DUA ETMEK DE 'SUÇ' MU OLDU !?

 

DUA ETMEK DE 'SUÇ' MU OLDU !?

Şu bir yıldır başımıza musallat olan 'Corona-19' virüsü salgınından mıdır bilinmez, insanlar bir garip davranmaya, yıllardır sürdürdükleri alışkanlıklarından vazgeçmeye, hayat hakkındaki düşünceleri de değişmeye başladılar!.. Bireysellik, bencillik, kişisel menfaatler biraz daha öne çıkmış gibi görünüyor!.. Herkesin kafasında; "Her Koyun Kendi Bacağından Asılır" düşüncesi biraz daha sıkça evrilmeye başladı sanki? Malûm salgın hastalıktan korunmak için "Maske, Mesafe, Hijyen" kuralındaki o "MESAFE" sözcüğü var ya, galiba insanlarımızı birbirinden, yani; 'sevgi-saygı-samimiyet' olarak bir hayli uzaklaştırdı, hısım-akraba bağlarını da bir miktar azalttı!.. Herkes birbirine potansiyel birer 'virüs taşıyıcı' veya 'öcü' gibi bakar oldu!..

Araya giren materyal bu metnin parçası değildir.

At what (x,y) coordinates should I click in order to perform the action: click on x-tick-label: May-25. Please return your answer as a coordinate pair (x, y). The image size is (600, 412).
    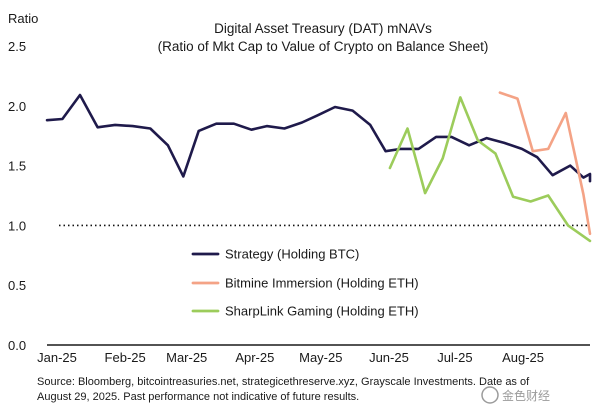
    Looking at the image, I should click on (320, 358).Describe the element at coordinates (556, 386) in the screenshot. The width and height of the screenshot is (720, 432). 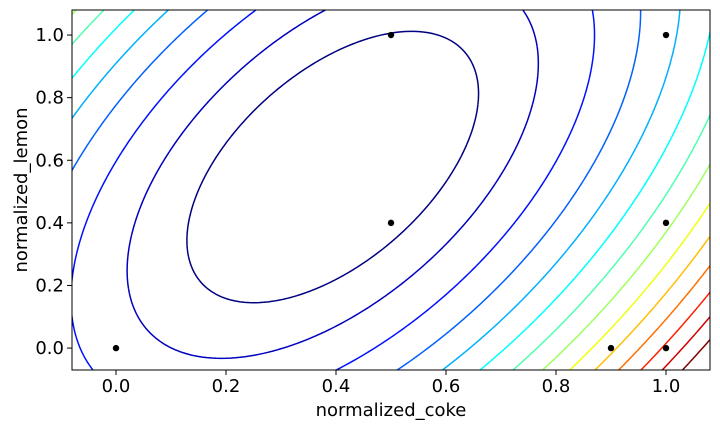
I see `x-tick-label: 0.8` at that location.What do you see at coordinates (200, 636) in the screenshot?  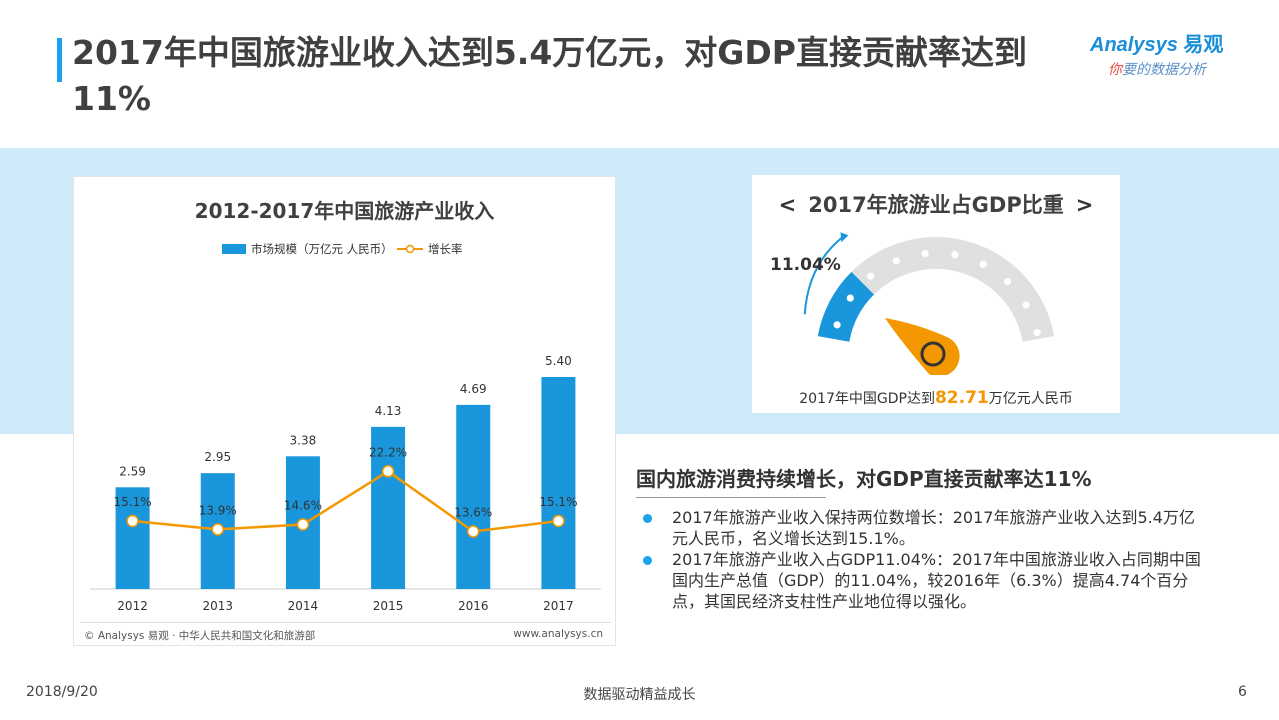 I see `chart-source: © Analysys 易观 · 中华人民共和国文化和旅游部` at bounding box center [200, 636].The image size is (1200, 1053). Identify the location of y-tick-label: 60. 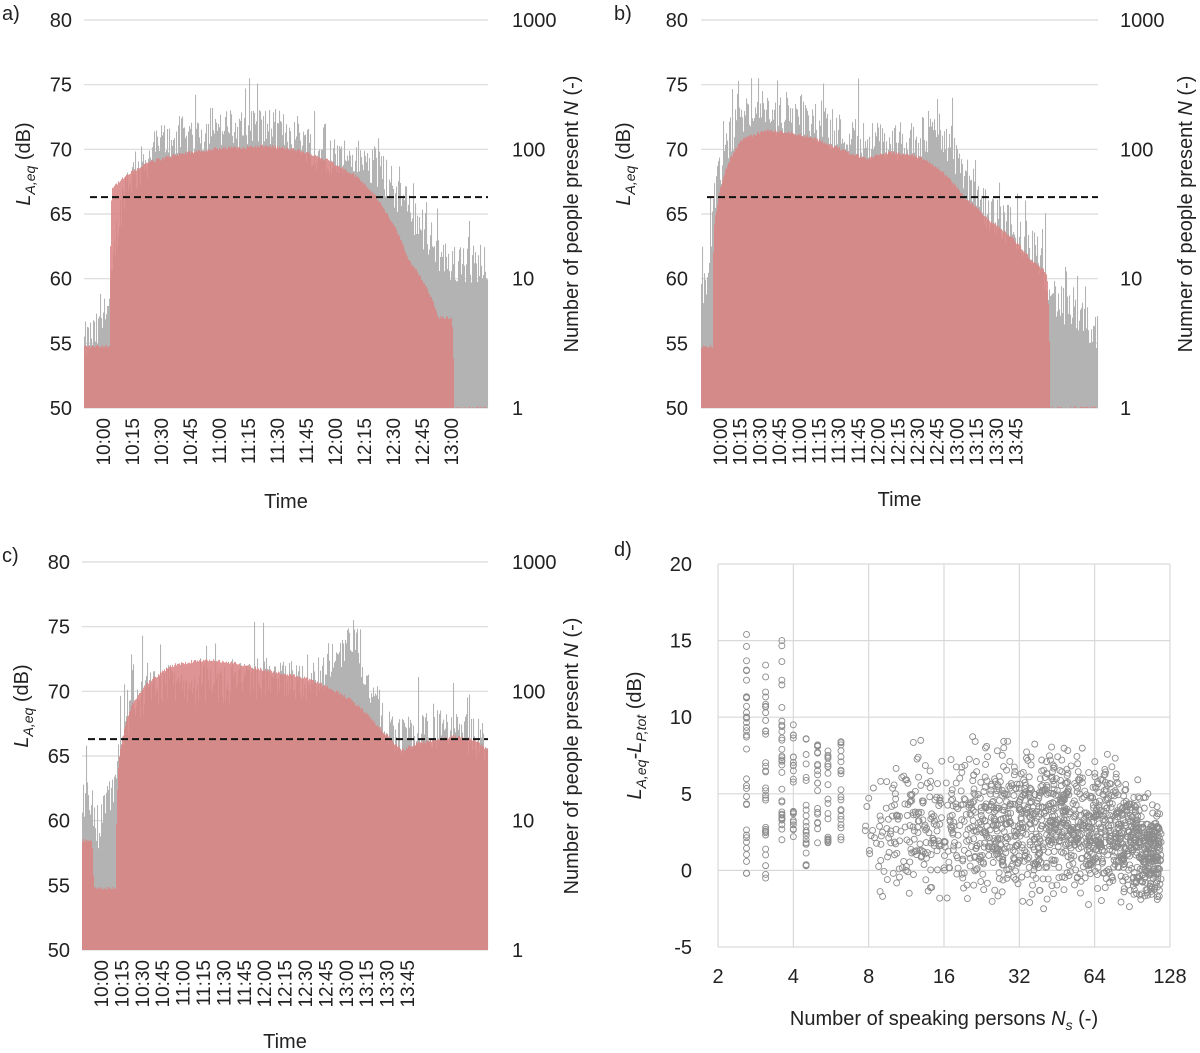
(61, 280).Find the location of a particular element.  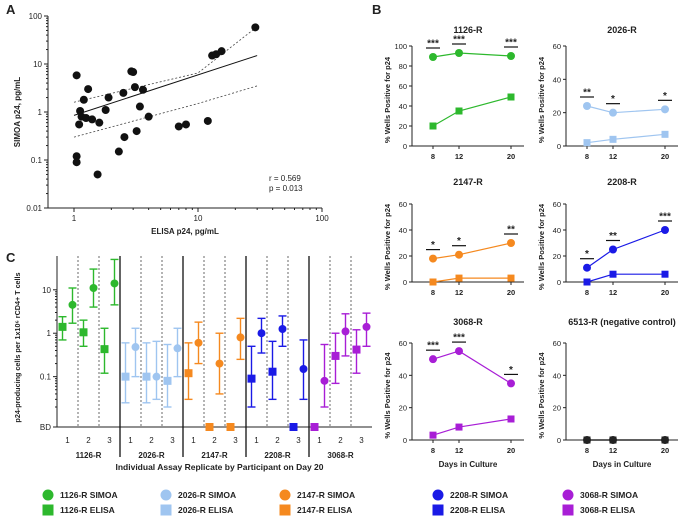

y-tick-label: 0.1 is located at coordinates (46, 378).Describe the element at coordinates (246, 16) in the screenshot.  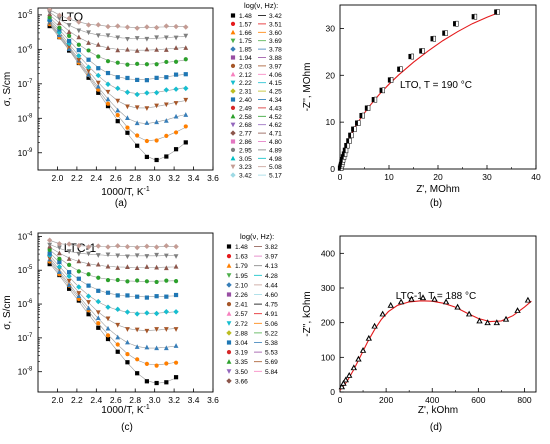
I see `legend-label: 1.48` at that location.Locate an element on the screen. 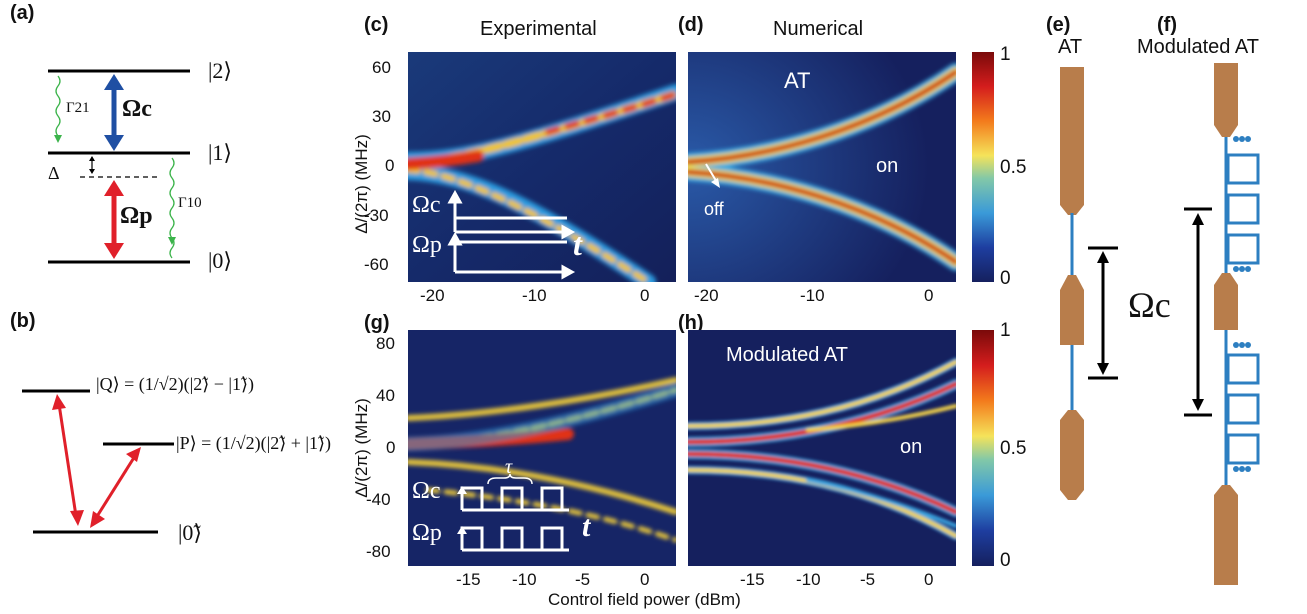 The width and height of the screenshot is (1307, 614). waveguide-schematic-at is located at coordinates (1089, 284).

Bunun yanında aramızdaki şakalar unutuldu, mizah anlayışımız hayli zayıfladı, tahammül ve sabır geleneklerimiz unutulup, manevi değerlerin yerini 'maddi' değerler almaya başladı!.. En küçük bir tartışmada birbirimize saldırır, yaralar, öldürür olduk!.. En küçük anlaşmazlıkta birbirimiz hakkında yıkıcı rakamlarla 'Tazminat Davaları' açmaya kalkışır olduk!.. Bizleri her gün yaratıcı fıkralarla ve karikatürlerle güldüren insanlarımız sanki buhar olup uçtular!.. Ne tiyatrolar kaldı, ne sinema salonları, ne yeni besteler çıkıyor, ne de yeni şiirler ve filmler!.. Yoksa insanlarımız hayallerinden sonra, umutlarını da mı toptan yitirdiler, ne!?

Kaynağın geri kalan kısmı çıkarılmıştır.